WORK ITEM –
From the records below, transcribe exactly the lines that begin at the line with "Instruction: Open the Raster menu" and end at the line with "The width and height of the screenshot is (1020, 606).", both included.

LISTED ENTRIES –
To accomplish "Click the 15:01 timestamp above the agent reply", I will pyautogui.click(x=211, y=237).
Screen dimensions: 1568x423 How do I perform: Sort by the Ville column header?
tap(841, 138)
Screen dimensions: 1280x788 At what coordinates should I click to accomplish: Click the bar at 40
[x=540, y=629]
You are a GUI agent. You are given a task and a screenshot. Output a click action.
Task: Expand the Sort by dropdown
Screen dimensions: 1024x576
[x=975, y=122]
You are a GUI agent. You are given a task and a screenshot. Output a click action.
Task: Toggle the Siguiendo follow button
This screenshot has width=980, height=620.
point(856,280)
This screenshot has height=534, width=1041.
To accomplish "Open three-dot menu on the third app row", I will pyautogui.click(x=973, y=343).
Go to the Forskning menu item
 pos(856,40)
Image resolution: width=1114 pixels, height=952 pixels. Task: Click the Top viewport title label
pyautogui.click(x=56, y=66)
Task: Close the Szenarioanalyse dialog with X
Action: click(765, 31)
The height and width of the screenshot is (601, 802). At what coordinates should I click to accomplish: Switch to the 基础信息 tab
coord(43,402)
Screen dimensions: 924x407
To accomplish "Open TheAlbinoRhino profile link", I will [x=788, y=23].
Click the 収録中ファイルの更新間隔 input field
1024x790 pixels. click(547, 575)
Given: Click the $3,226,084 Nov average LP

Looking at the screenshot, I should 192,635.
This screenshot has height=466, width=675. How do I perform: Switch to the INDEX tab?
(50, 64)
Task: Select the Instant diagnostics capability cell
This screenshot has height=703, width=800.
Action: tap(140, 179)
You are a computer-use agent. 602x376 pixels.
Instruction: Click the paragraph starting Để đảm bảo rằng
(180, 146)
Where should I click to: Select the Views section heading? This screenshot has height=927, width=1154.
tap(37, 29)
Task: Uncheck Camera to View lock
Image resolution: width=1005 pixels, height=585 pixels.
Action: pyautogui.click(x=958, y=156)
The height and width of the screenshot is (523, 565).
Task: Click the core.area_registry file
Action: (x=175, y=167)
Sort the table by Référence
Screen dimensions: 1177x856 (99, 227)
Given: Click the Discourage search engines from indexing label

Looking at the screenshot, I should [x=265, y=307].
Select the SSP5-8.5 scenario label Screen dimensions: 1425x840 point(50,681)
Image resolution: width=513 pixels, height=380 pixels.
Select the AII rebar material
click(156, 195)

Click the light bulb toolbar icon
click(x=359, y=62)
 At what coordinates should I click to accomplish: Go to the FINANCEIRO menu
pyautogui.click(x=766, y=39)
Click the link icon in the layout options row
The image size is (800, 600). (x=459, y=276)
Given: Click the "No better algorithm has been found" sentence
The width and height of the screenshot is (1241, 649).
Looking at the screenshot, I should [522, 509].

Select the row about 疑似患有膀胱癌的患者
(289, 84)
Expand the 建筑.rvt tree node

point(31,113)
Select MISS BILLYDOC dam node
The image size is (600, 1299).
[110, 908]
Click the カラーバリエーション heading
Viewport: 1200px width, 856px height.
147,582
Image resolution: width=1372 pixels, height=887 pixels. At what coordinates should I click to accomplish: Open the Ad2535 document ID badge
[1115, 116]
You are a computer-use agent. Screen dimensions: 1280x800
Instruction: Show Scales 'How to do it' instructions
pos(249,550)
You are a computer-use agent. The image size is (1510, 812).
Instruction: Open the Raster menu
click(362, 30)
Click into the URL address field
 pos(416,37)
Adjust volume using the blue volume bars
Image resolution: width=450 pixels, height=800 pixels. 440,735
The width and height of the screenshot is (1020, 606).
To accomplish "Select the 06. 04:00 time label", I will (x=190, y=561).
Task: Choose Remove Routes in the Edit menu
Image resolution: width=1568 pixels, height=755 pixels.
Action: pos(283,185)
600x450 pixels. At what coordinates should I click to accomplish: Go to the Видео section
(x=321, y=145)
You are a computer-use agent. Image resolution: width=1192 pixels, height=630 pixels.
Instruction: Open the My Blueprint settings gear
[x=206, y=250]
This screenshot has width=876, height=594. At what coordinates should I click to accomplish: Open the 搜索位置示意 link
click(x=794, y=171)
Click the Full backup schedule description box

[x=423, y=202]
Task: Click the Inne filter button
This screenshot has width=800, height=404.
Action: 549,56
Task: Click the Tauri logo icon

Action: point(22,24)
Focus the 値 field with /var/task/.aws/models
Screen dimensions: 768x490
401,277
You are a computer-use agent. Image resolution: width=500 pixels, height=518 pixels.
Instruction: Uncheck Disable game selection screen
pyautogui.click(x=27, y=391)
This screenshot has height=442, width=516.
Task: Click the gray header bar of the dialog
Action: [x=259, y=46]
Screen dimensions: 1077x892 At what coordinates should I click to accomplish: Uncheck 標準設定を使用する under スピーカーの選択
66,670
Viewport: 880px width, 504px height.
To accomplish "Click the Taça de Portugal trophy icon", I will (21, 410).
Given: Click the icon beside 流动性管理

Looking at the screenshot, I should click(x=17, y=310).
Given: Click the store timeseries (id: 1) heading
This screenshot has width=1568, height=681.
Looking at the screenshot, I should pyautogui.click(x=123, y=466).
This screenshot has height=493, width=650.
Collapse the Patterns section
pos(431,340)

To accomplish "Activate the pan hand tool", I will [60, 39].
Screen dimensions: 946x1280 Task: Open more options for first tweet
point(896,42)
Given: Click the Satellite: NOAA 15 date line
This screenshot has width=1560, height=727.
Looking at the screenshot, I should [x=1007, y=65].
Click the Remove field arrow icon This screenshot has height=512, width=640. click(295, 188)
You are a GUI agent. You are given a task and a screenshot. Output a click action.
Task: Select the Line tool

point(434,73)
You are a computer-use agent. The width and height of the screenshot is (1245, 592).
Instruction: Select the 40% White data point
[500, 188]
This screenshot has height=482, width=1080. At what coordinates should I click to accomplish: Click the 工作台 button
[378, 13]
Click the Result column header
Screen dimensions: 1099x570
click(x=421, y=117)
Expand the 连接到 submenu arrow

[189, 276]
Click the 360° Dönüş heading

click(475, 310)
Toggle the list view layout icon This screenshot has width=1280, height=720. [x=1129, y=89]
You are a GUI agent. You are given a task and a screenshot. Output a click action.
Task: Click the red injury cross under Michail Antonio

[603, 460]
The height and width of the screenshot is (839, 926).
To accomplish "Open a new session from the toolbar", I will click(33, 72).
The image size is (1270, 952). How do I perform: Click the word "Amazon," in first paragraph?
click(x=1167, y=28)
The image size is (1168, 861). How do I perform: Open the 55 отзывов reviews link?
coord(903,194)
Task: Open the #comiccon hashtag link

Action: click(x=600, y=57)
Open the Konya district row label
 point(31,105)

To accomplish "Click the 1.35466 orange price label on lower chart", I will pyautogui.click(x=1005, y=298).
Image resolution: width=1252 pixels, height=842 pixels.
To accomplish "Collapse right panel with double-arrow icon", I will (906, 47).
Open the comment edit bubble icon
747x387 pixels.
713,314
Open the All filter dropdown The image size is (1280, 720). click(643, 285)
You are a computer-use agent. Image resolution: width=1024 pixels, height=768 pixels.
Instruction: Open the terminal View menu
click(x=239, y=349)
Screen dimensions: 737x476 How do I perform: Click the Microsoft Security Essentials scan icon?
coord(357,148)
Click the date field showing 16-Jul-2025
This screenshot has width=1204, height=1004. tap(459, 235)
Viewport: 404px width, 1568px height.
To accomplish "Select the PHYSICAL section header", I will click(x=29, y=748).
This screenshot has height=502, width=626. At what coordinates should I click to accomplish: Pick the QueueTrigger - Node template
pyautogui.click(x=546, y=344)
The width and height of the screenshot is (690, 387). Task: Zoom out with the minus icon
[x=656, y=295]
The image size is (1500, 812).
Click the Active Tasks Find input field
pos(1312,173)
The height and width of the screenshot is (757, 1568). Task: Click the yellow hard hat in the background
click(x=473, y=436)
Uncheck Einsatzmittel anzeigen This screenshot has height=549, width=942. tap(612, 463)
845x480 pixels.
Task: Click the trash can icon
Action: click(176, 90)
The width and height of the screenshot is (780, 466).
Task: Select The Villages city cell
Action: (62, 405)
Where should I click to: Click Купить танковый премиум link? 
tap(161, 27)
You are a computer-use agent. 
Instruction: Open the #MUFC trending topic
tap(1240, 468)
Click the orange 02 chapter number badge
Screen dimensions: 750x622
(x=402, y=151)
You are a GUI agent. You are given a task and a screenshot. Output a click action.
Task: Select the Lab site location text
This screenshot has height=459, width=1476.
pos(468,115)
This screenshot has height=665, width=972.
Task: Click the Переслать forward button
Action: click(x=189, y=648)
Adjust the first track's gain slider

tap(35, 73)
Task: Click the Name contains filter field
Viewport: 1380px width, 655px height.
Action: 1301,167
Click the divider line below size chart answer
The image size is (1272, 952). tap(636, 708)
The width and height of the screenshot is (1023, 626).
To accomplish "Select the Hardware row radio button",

WORKED SOLUTION –
Instruction: Open the Raster menu
click(362, 30)
Click into the URL address field
 pos(416,37)
Adjust volume using the blue volume bars
Image resolution: width=450 pixels, height=800 pixels. 440,735
The width and height of the screenshot is (1020, 606).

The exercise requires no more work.